NOT FOR RELEASE, PUBLICATION OR DISTRIBUTION, IN WHOLE OR IN PART, DIRECTLY OR INDIRECTLY, IN, INTO OR FROM THE UNITED STATES OF AMERICA, AUSTRALIA, CANADA, JAPAN, NEW ZEALAND, THE REPUBLIC OF SOUTH AFRICA, ANY MEMBER STATE OF THE EEA OR ANY OTHER JURISDICTION WHERE TO DO SO WOULD CONSTITUTE A VIOLATION OF THE RELEVANT LAWS OR REGULATIONS OF SUCH JURISDICTION
THIS ANNOUNCEMENT CONTAINS INSIDE INFORMATION
This announcement is an advertisement and not a prospectus for the purposes of the Prospectus Regulation Rules of the Financial Conduct Authority ("FCA") or otherwise. Investors should not subscribe for or purchase any securities referred to in this announcement except solely on the basis of the information contained in the prospectus of TwentyFour Income Fund Limited dated 3 March 2022 (together with the supplementary prospectus dated 25th July 2022the "Prospectus") including the risk factors set out therein.

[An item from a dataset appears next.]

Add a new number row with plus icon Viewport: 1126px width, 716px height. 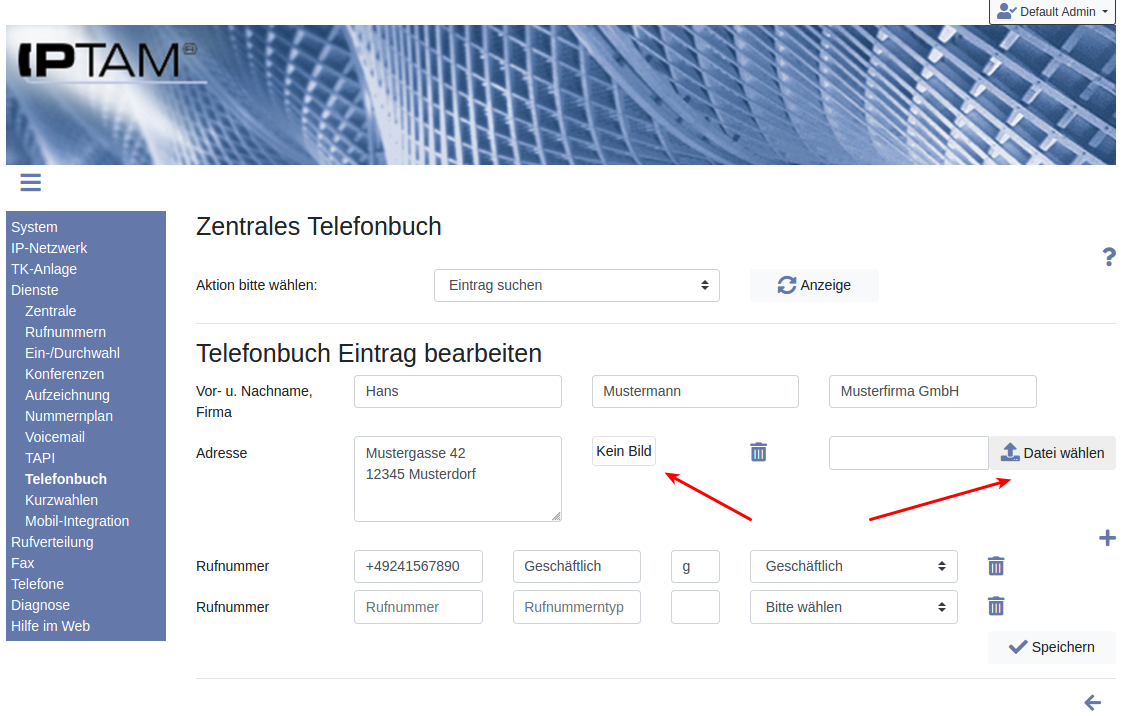pos(1107,538)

A copy of the Prospectus is available for inspection at TwentyFour Income Fund Limited’s registered office and website at www.twentyfourincomefund.com (subject to certain access restrictions) and at the National Storage Mechanism via https://data.fca.org.uk/#/nsm/nationalstoragemechanism.
17 October 2022
TwentyFour Income Fund Limited (“TFIF” or the “Company”)
(a closed-ended investment company incorporated in Guernsey with registration number 56128)

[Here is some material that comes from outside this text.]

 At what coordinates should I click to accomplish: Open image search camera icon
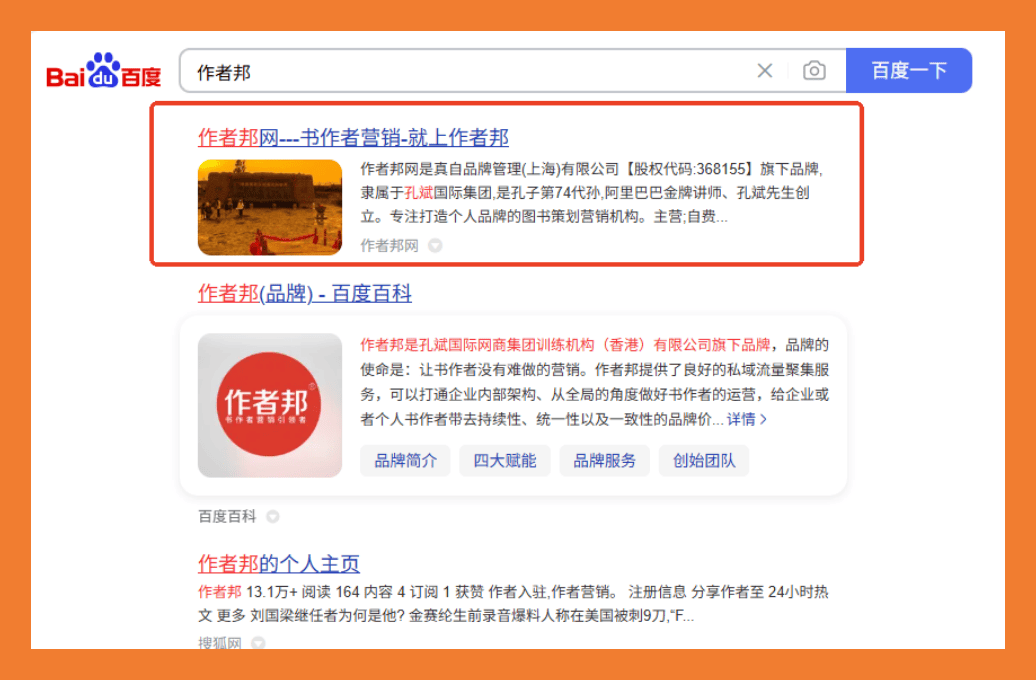814,71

(LEI: 549300CCEV00IH2SU369)
Results of 2022 Realisation Opportunity Election
The Board of Directors of TwentyFour Income Fund (“TFIF” or the “Company”) announces that 9,582,068 Ordinary Shares have been elected for realisation at a price of the closing NAV (less the 1.75p dividend with ex-dividend date of 20 October 2022) on Tuesday 18 October 2022, less 2% (the “Redemption Price”, to be announced on Thursday 20 October) in the 2022 Realisation Opportunity (the “Realisation Opportunity”).
Ordinary Shares elected for realisation will be made available to buy in the market (the “Redemption Placing”) and investors should contact Numis, the Company’s Broker, with any demand for Ordinary Shares at the Redemption Price. The Company will buy back any Ordinary Shares not placed into the market at the Redemption Price pursuant to the authority granted at the 2022 AGM held on 14 October 2022.

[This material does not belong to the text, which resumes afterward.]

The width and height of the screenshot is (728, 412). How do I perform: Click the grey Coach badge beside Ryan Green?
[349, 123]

Further, in order to benefit from the current market opportunity, the Company announces a proposed placing of new Ordinary Shares under its existing Placing Programme (the “Additional Placing”, and together with the Redemption Placing, the “Placing”) to satisfy potential investor demand for Ordinary Shares above that available through the Redemption Placing. In the first instance, investor demand for Ordinary Shares will be matched with any supply of Ordinary Shares provided by the Redemption Placing at the Redemption Price. To the extent that demand for Ordinary Shares is greater than the supply of Ordinary Shares from the Realisation Opportunity, new Ordinary Shares will be issued by the Company at a 2% premium to the closing NAV (less the 1.75p dividend with ex-dividend date of 20 October 2022) of Tuesday 18 October 2022 (the “Placing Programme Price”, also to be announced on Thursday 20 October), with placees being allocated a proportion of Ordinary Shares at the Redemption Price and a proportion at the Placing Programme Price, in each case pro rata to the size of their allocation under the Placing (the average price per Ordinary Share allocated under the Placing being the "Placing Price").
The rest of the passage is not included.